[SELECTED EXTRACT]:

#####

Photo by J. Emilio Flores


on my way downtown to the Central Library as I wait on the Kenneth Hahn Platform at 103rd Street (Charcoal Alley) in Watts for the Metro Blue Line train, I suddenly sense movement behind me, feel a breath on my neck, catch a chill. Think: “A goose walked over my grave.”


I turn to see a black youngster, no more than 16 years of age. There he is, on my heels. I look down and he’s got his hand on a gun butt sticking out of the front of the traditional severely drooping pants.


Now, he doesn’t pull the burner yet; he’s just got his hand on the gun butt. I try to get my bearings, since the door has just come open. I turn toward the passengers on the train and see two Mexican women with toddlers in strollers.

#####

[RECORDED INFORMATION]:
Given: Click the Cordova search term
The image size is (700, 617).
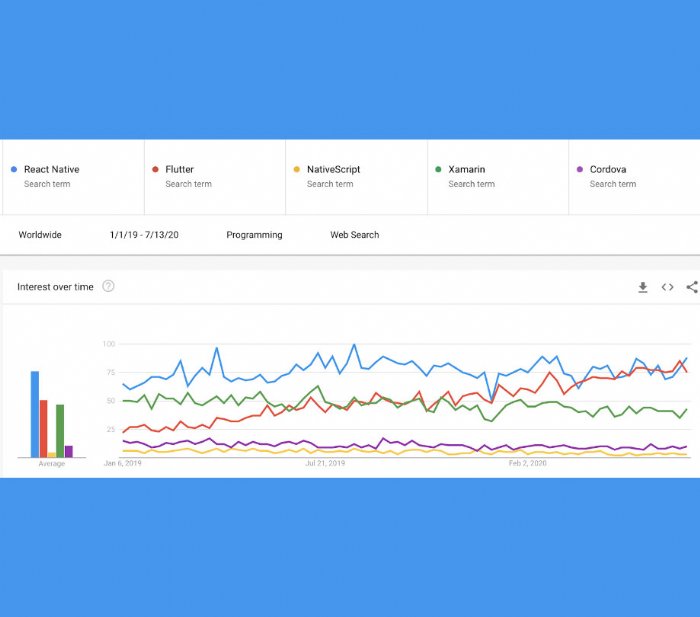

#####

[PROBLEMS AND TASKS]:
A: Write out the stretch of the Metro platform passage from "Photo by J." through "severely drooping pants.".
B: In the Metro platform passage, which train is the narrator waiting for?
The material has no connection to the Metro platform passage.

[EXERCISE RESULTS]:
A:
Photo by J. Emilio Flores


on my way downtown to the Central Library as I wait on the Kenneth Hahn Platform at 103rd Street (Charcoal Alley) in Watts for the Metro Blue Line train, I suddenly sense movement behind me, feel a breath on my neck, catch a chill. Think: “A goose walked over my grave.”


I turn to see a black youngster, no more than 16 years of age. There he is, on my heels. I look down and he’s got his hand on a gun butt sticking out of the front of the traditional severely drooping pants.

B: The Metro Blue Line train.